• [Task directions]: In the entries that follow, the line with "You are a computer-use agent." opens the range and the line with "Instruction: Toggle visibility" closes it; repeat that range exactly, both lines included.

• [Given data]:
——————————
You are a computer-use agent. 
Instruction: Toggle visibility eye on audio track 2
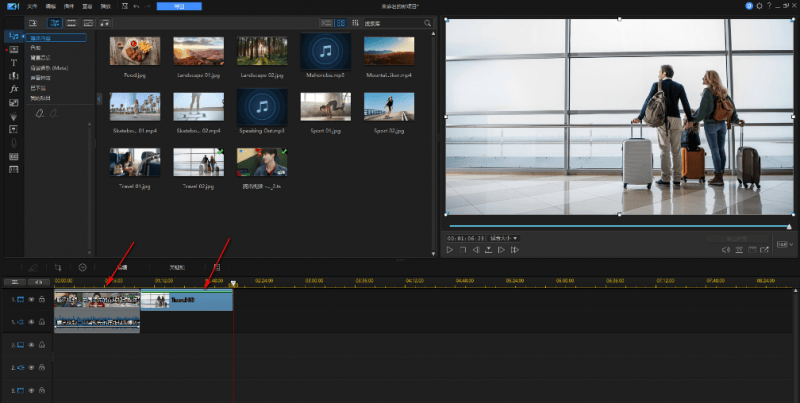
——————————
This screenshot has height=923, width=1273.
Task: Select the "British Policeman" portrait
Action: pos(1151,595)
——————————
• [Task solution]:
You are a computer-use agent. 
Instruction: Toggle visibility eye on audio track 2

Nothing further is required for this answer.